Nota: A Biblioteca da ESCM também homenageou estes dois escritores:
Shakespeare 400 anos
23 abr. - 28 maio '16 | Sala de Referência | Entrada livre
Quem não conhece a expressão: ser, ou não ser, eis a questão... (1)Pode-se afirmar, sem qualquer dúvida, que quase todos sabem que foi escrita por Shakespeare e que constitui o começo do primeiro verso daquilo que poderíamos classificar como um poema monológico integrado no poema dramático Hamlet. Felizes são «aqueles que por obras valerosas se vão da morte libertando», como Camões lembrou. É que se, por um lado, estamos a evocar a passagem de 400 anos sobre a data da morte do seu autor, por outro lado, estamos a dizer que ele continua vivo, dado que todos os dias alguém, no mundo, lembra e pronuncia uma frase por si escrita ou assiste a uma representação (quer em teatro, quer em cinema) de uma das muitas obras que nos deixou. William Shakespeare foi um autor (poeta e dramaturgo) e ator inglês que nasceu em 1564 e morreu em 1616 (ambos os momentos a 23 de abril) (2). A sua obra é vasta. Aceita-se, comummente, que compôs 38 peças de teatro (tragédias e comédias baseadas em factos e personagens históricas), 154 sonetos, 2 longos poemas narrativos e diversos pequenos poemas. Em todos os seus escritos perpassa o tratamento do homem como escravo das suas paixões, nos diversos contextos políticos e culturais, transformando-se, contudo, ao mesmo tempo, em poeta do amor.

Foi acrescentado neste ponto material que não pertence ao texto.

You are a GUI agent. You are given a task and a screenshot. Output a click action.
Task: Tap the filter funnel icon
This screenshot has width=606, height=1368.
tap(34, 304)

Foi o romantismo que o redescobriu, sobretudo o alemão. Em Portugal começou a ser apreciado em italiano através das representações das óperas de Bellini - [I Capuleti e i Montecchi = Os Capuletos e os Montequios = Romeu e Julieta], levada a cena em 1835, em Lisboa e no Porto, - e de Verdi - Macbeth, representada no S. Carlos, em 1849 -, em cujos programas se publicava o texto em italiano e em português (3).
O rei português, D. Luís, em 1877, começou a publicar uma série de traduções (4) das obras de W. Shakespeare, tornando-o acessível a quem não dominava o inglês ou o francês – língua em que foi abundantemente lido em Portugal, durante o século XIX. Essas traduções foram importantes para a difusão da sua obra, tanto em Portugal como no Brasil.

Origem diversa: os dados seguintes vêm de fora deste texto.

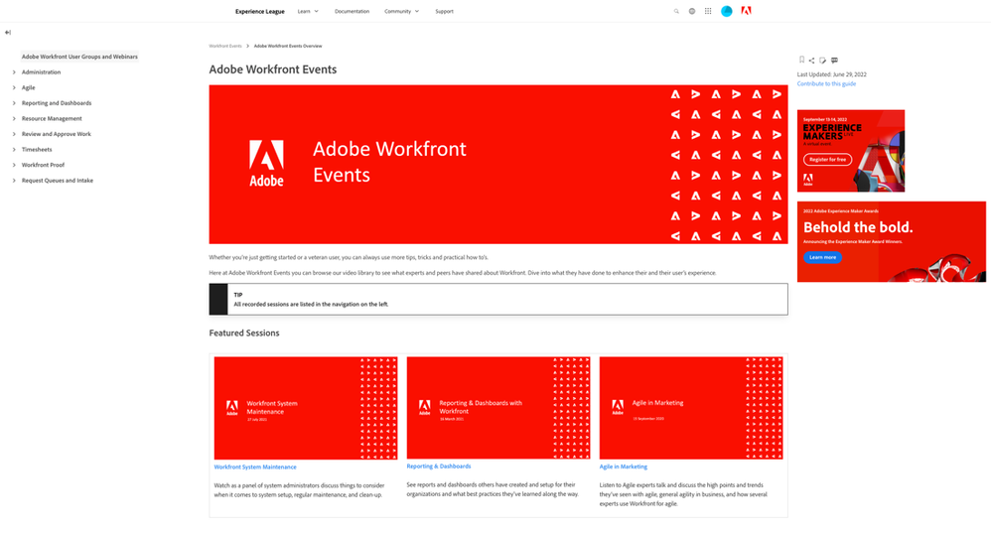Click the share icon beside the bookmark
This screenshot has width=991, height=535.
pyautogui.click(x=811, y=61)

Revisitemos, na tradução do rei D. Luís, uma adaptação em prosa do poema declamado por Hamlet: «Ser ou não ser, eis o problema. Uma alma valorosa, deve ela suportar os golpes pungentes da fortuna adversa, ou armar-se contra um dilúvio de dores, ou pôr-lhes fim combatendo-as? Morrer, dormir, mais nada, e dizer que por esse sonho pomos termo aos sofrimentos do coração e às mil dores legadas pela natureza à nossa carne mortal; e será esse o resultado que mais devamos ambicionar? Morrer, dormir, dormir, sonhar talvez; terrível perplexidade.»
João José Alves Dias
CEH; CHAM/UNL
(1) No original «To be, or not to be, that is the question...» (III Ato, 1.ª Cena).
(2) Na verdade os 400 anos da morte de Shakespeare só ocorrem a 3 de maio porque a Inglaterra só adotou a reforma do Calendário, proposta pelo Papa Gregoriano, em 1752.
(3) A ópera representada em Lisboa, no Teatro S. Carlos, em 1798, Giulietta e Romeo, do compositor Nicola Antonio Zingarelli, sobre libreto de Giuseppe Maria Foppa (estreada em Milão, em 1796), tem por base a novela quinhentista de Luigi da Porto, fonte comum de inspiração do tema também a W. Shakespeare.
(4) Com a colaboração do Conselheiro António José Viale, professor dele e dos filhos (D. Carlos e D. Afonso) escolhido por D. Fernando.